Question of the Week: Is it really ET?

Every week, conditions permitting, we answer a question from our February 16, 2023 launch event Q&A session or from a Zooniverse participant. This week’s question comes from Manuel Soberanes Cobo: What would be considered clear indications that a radio signal is coming from an alien civilization?

This fundamental question has a two-pronged answer. We are looking for signals that are emitted beyond humanity’s reach and that natural systems cannot emit. 

The first criterion rules out terrestrial technology. Our most distant ambassador, the Voyager 1 spacecraft, is currently 159 astronomical units away from Earth (24 billion km or 15 million miles). If we detect a non-natural signal emitted from a source located light-years away, we will know with certainty that it is coming from an alien civilization. To test for a distant source, we first confirm that the signal is detected in one, and only one, direction on the sky. A signal that is detected in multiple directions on the sky is automatically ruled out as anthropogenic interference. Signals from global positioning satellites, for instance, are often detected through the antenna beam sidelobes in many different orientations of the primary beam.

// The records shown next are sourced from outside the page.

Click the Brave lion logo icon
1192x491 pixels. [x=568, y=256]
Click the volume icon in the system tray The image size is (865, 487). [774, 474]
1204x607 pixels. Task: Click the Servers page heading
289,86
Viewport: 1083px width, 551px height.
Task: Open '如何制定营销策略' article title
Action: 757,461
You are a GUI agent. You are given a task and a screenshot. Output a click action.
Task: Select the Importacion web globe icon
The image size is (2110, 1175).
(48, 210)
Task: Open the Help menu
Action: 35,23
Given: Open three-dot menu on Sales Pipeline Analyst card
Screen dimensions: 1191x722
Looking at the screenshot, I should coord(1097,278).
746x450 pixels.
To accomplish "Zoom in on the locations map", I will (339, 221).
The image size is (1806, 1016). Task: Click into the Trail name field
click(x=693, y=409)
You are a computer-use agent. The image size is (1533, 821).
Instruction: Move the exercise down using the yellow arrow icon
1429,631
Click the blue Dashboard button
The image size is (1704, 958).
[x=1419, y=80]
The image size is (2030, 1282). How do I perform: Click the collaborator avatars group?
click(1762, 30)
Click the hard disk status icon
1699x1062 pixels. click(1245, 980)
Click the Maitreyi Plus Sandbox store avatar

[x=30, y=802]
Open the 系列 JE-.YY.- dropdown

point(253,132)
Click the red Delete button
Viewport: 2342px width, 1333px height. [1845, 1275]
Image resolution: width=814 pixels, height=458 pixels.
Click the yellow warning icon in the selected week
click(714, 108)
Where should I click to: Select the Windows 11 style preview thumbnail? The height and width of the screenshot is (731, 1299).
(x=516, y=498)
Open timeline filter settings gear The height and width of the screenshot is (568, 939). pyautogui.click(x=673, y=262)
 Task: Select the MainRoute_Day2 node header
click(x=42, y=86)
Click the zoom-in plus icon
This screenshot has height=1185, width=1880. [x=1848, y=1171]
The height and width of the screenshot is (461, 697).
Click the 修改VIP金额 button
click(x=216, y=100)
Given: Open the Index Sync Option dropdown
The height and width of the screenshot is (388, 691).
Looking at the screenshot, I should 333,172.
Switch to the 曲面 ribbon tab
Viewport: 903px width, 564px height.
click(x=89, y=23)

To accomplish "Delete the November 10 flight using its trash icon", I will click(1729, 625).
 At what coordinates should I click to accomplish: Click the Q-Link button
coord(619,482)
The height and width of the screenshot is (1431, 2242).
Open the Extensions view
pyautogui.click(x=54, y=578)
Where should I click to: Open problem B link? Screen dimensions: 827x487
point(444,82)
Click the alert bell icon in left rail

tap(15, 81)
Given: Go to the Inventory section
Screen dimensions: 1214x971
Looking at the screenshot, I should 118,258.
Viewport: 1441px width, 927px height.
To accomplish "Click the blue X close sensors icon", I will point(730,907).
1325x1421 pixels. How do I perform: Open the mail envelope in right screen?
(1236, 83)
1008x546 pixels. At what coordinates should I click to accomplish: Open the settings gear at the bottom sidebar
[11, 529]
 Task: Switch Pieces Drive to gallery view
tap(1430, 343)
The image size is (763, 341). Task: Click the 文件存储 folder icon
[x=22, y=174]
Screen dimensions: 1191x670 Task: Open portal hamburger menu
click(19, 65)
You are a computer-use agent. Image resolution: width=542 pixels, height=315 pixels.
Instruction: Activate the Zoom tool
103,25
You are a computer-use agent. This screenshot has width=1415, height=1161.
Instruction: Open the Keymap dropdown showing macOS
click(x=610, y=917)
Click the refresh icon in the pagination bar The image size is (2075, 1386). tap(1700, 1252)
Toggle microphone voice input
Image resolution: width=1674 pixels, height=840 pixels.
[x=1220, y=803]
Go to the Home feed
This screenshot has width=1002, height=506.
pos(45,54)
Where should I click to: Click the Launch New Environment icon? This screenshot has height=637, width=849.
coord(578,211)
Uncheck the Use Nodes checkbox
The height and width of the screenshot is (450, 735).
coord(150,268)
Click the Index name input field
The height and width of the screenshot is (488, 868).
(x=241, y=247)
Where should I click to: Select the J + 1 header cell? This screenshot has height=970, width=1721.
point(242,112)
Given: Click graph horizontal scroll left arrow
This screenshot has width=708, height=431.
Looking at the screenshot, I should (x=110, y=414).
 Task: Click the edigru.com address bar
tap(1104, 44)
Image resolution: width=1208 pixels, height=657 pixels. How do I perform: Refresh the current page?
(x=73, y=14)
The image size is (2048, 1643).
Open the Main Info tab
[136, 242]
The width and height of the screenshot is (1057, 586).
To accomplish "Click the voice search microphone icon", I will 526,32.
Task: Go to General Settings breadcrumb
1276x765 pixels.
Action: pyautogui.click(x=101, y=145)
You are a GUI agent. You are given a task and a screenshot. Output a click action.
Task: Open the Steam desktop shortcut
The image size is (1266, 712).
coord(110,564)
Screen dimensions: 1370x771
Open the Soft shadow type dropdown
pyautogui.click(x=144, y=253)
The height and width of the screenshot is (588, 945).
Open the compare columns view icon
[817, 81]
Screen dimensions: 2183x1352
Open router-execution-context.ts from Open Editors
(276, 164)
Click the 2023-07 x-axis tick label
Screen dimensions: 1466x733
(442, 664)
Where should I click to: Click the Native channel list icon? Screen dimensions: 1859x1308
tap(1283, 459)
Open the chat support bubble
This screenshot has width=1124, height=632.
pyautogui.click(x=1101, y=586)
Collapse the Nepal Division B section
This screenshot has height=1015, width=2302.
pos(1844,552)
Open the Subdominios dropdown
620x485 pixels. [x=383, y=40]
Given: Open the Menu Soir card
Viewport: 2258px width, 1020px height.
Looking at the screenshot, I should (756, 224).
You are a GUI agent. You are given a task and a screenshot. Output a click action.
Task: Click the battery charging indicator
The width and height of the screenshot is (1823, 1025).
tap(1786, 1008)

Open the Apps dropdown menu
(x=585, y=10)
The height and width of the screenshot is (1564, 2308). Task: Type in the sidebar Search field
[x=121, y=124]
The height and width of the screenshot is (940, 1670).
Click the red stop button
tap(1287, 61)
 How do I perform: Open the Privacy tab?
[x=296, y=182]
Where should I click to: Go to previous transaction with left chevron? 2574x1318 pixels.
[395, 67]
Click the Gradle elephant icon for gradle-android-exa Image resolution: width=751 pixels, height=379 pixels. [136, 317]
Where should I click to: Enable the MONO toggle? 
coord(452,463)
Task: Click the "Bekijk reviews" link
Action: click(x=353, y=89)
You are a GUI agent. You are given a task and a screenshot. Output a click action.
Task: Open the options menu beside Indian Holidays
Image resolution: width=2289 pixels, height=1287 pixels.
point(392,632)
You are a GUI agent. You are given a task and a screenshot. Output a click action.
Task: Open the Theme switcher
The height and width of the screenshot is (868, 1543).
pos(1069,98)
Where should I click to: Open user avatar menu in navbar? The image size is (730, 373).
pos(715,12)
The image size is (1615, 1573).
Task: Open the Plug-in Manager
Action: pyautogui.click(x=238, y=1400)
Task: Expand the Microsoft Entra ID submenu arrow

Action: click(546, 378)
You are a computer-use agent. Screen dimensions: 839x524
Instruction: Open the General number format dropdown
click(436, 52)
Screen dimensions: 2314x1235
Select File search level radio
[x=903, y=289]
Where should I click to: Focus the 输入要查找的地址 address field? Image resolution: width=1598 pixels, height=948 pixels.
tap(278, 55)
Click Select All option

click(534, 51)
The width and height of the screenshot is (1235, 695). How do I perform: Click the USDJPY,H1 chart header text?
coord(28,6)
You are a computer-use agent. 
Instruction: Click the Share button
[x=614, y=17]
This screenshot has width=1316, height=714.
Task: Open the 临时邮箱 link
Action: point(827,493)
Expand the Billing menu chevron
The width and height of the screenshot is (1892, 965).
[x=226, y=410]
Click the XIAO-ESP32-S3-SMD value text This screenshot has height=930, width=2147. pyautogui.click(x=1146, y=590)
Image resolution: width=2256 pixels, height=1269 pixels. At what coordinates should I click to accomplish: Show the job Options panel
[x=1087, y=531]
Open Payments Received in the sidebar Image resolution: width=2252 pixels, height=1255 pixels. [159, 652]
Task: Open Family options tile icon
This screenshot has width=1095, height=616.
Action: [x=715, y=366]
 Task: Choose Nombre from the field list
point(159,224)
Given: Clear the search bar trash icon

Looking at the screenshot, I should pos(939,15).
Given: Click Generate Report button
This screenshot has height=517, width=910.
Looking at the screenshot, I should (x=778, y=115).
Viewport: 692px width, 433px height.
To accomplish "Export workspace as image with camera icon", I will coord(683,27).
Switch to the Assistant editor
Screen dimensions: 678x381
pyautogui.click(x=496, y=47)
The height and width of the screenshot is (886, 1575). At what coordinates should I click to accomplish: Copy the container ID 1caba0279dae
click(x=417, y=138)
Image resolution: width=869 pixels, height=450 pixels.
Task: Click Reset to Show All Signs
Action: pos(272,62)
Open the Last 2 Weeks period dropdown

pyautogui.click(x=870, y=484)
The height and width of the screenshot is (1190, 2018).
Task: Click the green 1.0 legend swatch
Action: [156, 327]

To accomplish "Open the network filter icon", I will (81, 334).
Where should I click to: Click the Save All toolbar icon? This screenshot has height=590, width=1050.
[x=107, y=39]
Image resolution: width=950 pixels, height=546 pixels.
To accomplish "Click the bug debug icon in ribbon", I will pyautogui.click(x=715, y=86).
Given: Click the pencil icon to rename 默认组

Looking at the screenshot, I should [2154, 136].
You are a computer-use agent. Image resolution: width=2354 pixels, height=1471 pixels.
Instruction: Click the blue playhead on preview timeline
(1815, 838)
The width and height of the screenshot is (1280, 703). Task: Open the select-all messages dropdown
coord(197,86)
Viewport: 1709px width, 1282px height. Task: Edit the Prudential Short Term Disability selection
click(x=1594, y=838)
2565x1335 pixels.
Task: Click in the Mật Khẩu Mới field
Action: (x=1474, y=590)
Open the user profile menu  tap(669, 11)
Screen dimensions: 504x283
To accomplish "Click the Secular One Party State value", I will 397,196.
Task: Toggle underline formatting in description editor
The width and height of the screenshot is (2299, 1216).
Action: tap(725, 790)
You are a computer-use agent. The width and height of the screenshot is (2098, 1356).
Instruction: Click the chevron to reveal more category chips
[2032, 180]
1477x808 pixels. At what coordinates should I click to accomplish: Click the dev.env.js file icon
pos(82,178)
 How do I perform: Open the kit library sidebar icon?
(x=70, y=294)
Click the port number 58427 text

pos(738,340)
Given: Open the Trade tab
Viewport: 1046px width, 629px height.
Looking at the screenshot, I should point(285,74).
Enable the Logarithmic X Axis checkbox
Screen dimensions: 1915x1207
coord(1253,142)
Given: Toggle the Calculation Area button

The second criterion rules out natural systems. Signals with certain unusual patterns in the time or frequency domain, such as the sequence of prime numbers seen in the movie Contact, cannot be produced by natural systems. Likewise, natural processes cannot emit powerful signals where the power is highly concentrated in the frequency domain. For instance, generating a signal at a frequency of 1 billion cycles per seconds (1 gigahertz or 1 GHz) with most of the power confined to a 10 hertz-wide window requires engineering. We can be confident about this statement because multiple particles must be involved in the production of a powerful signal. In nature, these particles experience random motions, which broadens the signal in the frequency domain because of the Doppler effect. Let us consider the conditions necessary to confine the bandwidth of a 1 GHz signal to 10 Hz: the relative velocities of the particles participating in the emission would have to remain below 2 meters per second, and this uniformity in velocity would have to be maintained over the entire extent of the emission site. Fluid astrophysical settings cannot produce these conditions because the random velocities of particles due to thermal motions are much larger than 2 m/s, even in the coldest environments. There are some natural systems with remarkable emission properties, such as astrophysical masers. However, the narrowest reported maser emission line width is 550 Hz, more than 50 times larger than the narrowband signals that we are seeking.

To summarize, UCLA SETI is currently searching for narrowband radio signals from distant sources. Of course, any signal that appears to simultaneously satisfy both ET criteria would undergo extensive follow-up observations and confirmation. We would reprocess the data with independent software, reobserve with the Green Bank Telescope, reobserve with different telescopes, and share our data for independent evaluation by other experts in the field.